When is a tie and a loss … better than a win and a loss?
When historians look back at the 1999-2000 Denver Cup, they will see the hosts came away with a tie and a loss and finished ahead of a team with a win and a loss.
As improbable as it seems, Denver placed second without a win, while Colorado College took third with the equivalent of two points.
Under NCAA rules, the Pioneers and Notre Dame each received credit for a tie for their semifinal game, which stood at 3-3 after overtime. Denver advanced to the final with a win in a shootout — something not acknowledged by NCAA rules, but now allowed to determine winners in tournaments.
So officially, it’s a tie and a loss. To the Pioneers, though it means quite a bit more.
DU, coming off what was probably its biggest win of the season, a 7-2 trouncing of then-No. 1 North Dakota on the road, was also coming off the long Christmas layoff and quickly made a transition back into playing as a team.
It got to the point where the Pioneers almost pulled off their second upset in three games of a team ranked in the top three in the nation.
And while Denver lost the championship to Maine, 4-3, it may have gained a measure of respect from the rest of the Western Collegiate Hockey Association for being able to shake off an extremely poor start and make a run at something that, just a month ago, looked completely out of the question.
"We got better as the tournament went along, with our timing and getting back into our rhythm," DU coach George Gwozdecky said. "It was a good field. That was the kind of weekend that at least we needed to get back in field. That was the kind of weekend that at least we needed to get back in the swing of things. Even though we came out of it with a tie and a loss, I think there were some more important things we got out of that."
And the Pioneers were very close to sending the championship game to overtime.

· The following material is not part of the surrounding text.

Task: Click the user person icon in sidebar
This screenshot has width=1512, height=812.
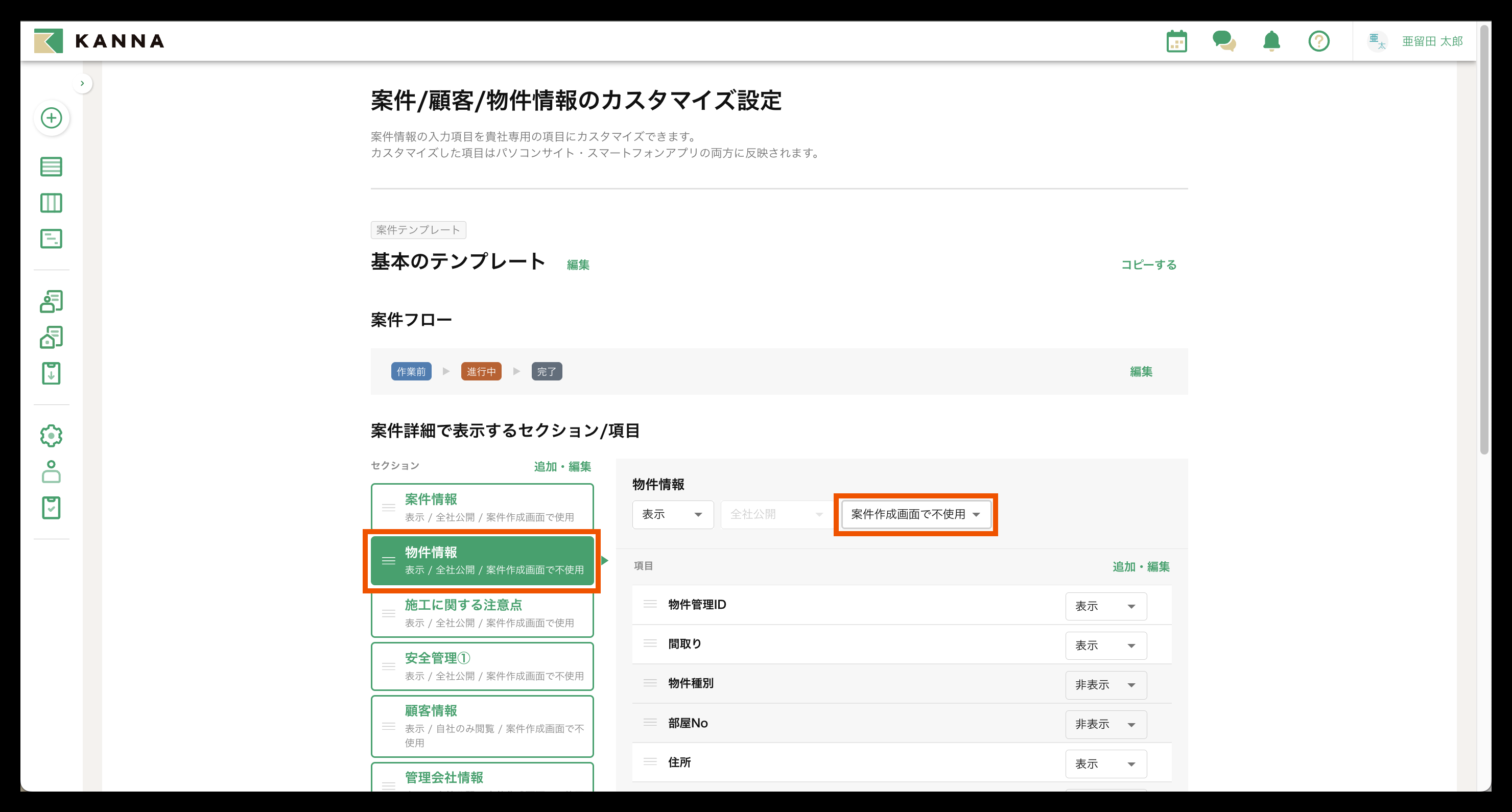Action: [x=51, y=472]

With a faceoff in the Maine zone in the last minute, the Pioneers applied pressure and got the puck to Chris Paradise — who "has the hardest shot in the league," Gwozdecky said — for an open shot in the waning seconds.

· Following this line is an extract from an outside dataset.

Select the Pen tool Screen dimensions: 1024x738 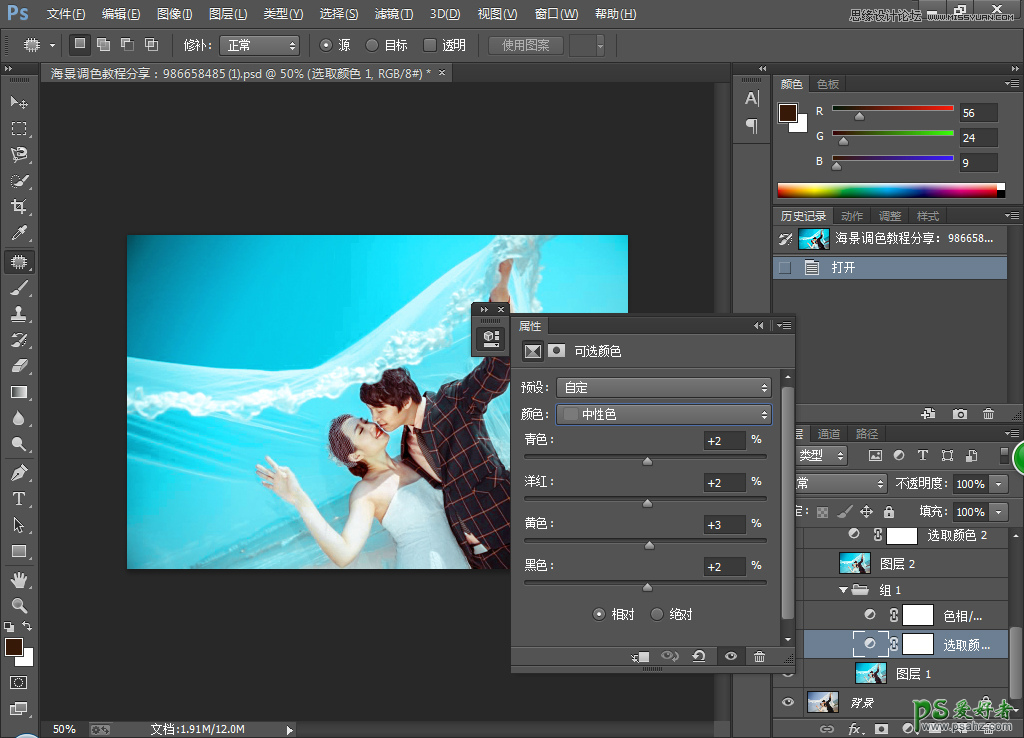point(19,472)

Paradise’s rocket, though, missed the crossbar by inches and the Black Bears were able to escape.
"This may prove a point, because I think a lot of people doubted that we could play with Maine, but we expected to win this game," Denver’s Kelly Popadynetz told Mike Chambers of the Denver Post afterwards. "In our last (series) we played the No. 1 team in the country (North Dakota) and outplayed them, I thought, in both games. So we really expected to win tonigh."
But Gwozdecky may have a point about getting more than just a tie out of the tournament. The popular thing for WCHA teams to do in the holiday tournament season was apparently to schedule difficult teams. While there’s something to be said for making it easy for your team to take home the trophy, there’s also something to be said for toughening yourself by playing tough opponents.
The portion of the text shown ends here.